January 13th, 2010 at 4:44 pm
33
ReadingRambler says:
RichRod to Tennessee. Greg Robinson to take over at UM.
Heard it here first!
January 13th, 2010 at 5:06 pm
34
sevenDs says:
I’m still laughing ten minutes after reading that.
Had I read this on a spring day, I would have been cleaning Pepsi off my screen. Unfortunately it’s cold and flu season, so I’m having to do my best impression of a lab tech from CSI.
January 13th, 2010 at 5:18 pm
35
4wholefriedchickensandacoke says:
Come to the USC of the East and major in Petroleum infrastructure management. Gas don’t pump itself!
January 13th, 2010 at 6:29 pm
36
JD says:
There’s no question Layla would be gone the minute Kiffy got fired and stopped bringing in money. She is basically Ricky Bobby’s wife. “I am a DRIVER’S wife.
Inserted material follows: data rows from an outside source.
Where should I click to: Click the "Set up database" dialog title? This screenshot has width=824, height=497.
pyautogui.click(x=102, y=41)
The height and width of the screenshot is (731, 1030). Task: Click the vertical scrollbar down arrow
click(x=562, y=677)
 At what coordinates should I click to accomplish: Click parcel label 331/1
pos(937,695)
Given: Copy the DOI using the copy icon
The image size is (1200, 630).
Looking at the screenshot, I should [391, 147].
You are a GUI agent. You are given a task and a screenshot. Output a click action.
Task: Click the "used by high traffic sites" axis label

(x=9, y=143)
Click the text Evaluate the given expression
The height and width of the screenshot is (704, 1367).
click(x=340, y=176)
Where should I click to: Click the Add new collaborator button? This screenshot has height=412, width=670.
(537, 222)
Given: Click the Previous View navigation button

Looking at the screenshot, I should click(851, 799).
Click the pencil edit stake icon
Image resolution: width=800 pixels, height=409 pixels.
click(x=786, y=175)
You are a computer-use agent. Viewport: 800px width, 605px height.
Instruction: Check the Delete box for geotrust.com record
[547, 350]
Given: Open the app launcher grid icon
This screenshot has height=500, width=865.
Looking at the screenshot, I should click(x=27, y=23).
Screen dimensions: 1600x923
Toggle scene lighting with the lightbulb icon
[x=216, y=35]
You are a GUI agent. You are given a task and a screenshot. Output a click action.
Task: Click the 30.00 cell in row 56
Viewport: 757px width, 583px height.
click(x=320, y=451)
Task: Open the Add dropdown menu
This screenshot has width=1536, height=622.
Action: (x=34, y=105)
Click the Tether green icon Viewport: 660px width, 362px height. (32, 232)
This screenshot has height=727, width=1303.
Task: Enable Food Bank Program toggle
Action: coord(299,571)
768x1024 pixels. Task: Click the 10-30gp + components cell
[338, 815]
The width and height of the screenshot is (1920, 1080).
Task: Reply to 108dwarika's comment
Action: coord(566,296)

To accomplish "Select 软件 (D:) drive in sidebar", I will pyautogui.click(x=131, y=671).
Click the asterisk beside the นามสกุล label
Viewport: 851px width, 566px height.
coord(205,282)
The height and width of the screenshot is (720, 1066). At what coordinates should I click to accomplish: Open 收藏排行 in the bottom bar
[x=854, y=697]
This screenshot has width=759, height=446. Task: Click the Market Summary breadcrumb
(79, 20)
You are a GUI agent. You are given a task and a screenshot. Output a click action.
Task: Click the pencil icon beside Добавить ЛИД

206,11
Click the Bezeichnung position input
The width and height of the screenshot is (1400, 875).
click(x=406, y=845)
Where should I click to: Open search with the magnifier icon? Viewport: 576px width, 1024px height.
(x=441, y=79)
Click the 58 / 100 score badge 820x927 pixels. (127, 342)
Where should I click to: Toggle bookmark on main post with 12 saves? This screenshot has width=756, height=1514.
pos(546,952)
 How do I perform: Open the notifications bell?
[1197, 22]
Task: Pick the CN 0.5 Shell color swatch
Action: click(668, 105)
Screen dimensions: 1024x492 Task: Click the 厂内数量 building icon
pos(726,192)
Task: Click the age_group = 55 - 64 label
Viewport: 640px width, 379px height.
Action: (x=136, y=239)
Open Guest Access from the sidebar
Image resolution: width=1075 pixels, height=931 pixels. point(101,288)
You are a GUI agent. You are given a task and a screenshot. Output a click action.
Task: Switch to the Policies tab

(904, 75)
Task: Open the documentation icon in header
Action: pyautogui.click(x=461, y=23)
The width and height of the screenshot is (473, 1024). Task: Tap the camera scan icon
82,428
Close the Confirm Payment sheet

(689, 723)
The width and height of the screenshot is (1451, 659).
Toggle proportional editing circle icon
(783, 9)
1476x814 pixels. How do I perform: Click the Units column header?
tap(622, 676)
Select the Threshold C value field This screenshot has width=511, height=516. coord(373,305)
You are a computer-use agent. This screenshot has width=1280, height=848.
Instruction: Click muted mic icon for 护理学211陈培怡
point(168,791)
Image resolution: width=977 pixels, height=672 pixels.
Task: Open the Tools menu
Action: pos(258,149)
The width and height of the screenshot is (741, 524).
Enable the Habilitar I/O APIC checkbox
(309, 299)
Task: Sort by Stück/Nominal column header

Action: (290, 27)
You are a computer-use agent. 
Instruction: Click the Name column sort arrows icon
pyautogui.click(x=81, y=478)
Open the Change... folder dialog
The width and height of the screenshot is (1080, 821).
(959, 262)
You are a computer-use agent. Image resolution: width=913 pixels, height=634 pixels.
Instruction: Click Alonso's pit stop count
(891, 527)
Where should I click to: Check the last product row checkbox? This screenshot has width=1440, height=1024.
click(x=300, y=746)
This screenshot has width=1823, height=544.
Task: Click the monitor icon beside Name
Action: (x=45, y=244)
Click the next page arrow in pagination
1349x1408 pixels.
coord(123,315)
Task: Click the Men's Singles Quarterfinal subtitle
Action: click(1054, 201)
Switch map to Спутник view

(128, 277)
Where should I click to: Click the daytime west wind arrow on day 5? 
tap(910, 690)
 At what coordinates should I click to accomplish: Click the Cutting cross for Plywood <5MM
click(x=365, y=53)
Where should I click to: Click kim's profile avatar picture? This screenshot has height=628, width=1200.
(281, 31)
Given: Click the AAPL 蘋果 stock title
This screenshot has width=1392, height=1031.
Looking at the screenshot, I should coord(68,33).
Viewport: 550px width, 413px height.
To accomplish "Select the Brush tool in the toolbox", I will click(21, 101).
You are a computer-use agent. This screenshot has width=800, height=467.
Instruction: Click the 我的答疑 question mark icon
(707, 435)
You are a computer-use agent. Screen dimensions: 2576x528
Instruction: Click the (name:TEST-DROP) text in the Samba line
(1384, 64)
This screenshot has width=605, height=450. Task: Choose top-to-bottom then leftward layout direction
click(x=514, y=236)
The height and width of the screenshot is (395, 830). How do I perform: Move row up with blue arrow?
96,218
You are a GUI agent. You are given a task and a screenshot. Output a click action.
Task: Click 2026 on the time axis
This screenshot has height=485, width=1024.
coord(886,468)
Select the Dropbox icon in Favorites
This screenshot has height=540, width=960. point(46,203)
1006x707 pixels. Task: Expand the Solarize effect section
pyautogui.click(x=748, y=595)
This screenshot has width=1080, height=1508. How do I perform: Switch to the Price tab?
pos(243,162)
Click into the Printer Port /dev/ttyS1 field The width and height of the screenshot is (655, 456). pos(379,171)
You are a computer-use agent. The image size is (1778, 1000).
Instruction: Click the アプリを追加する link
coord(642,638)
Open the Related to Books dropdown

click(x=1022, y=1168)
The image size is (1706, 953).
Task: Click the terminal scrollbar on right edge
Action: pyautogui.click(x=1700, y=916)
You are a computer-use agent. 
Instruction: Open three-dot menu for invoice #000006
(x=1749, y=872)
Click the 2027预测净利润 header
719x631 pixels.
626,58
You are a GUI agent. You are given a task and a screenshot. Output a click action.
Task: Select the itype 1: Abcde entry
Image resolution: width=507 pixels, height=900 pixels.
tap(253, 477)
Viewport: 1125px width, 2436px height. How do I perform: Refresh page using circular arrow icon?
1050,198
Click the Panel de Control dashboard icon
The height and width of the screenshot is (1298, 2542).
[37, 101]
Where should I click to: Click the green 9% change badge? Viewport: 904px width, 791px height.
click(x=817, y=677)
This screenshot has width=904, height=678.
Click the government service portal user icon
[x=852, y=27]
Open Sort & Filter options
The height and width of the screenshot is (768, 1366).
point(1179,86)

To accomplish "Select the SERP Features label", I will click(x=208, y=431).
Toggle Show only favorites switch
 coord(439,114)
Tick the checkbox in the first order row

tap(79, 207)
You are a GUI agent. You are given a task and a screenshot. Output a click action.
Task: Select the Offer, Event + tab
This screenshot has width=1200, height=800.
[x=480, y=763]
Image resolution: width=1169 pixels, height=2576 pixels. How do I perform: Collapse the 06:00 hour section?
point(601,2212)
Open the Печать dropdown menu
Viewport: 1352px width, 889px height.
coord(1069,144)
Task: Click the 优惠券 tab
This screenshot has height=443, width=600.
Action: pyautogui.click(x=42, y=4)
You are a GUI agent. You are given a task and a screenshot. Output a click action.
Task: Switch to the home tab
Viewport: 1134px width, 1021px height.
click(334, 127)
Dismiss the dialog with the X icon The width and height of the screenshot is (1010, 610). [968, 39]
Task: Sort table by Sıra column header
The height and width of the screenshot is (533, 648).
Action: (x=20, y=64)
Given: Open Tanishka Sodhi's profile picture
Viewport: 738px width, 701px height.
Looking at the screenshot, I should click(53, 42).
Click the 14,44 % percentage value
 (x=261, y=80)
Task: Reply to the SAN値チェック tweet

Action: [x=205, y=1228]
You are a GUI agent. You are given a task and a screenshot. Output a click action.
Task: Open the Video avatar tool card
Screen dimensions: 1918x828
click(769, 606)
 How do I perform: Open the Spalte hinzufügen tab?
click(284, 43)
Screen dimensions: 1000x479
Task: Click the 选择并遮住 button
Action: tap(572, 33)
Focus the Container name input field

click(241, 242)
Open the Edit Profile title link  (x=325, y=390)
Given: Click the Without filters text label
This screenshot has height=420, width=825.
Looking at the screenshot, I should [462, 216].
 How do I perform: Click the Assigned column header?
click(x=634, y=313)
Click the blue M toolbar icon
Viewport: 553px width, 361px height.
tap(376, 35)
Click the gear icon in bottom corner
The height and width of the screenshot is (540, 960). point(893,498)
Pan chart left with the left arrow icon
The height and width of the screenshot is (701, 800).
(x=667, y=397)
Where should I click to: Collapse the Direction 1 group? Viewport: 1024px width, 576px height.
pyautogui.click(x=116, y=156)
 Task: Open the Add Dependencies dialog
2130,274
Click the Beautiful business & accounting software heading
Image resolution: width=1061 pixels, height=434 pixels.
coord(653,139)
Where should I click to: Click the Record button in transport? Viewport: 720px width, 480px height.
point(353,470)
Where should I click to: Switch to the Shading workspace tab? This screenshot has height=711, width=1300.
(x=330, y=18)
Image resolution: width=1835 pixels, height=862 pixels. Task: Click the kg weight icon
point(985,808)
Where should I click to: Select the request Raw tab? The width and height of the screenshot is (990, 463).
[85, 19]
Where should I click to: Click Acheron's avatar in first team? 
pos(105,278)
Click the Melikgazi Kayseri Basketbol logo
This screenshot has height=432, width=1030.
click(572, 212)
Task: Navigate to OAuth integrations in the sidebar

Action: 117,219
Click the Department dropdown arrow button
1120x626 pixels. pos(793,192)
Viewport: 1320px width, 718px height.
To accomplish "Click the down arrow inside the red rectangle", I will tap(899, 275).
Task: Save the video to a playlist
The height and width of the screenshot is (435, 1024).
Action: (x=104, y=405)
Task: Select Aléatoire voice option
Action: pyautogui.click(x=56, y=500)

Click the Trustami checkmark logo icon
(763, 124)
I. DON’T. WORK.”
January 13th, 2010 at 7:04 pm
37
Matt says:
As a rabid Oregon Ducks fan, the only thing that worries me about Lane Kiffin at U$C is Monte Kiffin at U$C.
January 13th, 2010 at 9:28 pm
38
Dee Jay says:
It shouldn’t…because he cant defend the spread.
January 14th, 2010 at 12:16 am
39
Penis MacGuiver says:
Layla Kiffin, UF graduate and daughter of one John Reaves.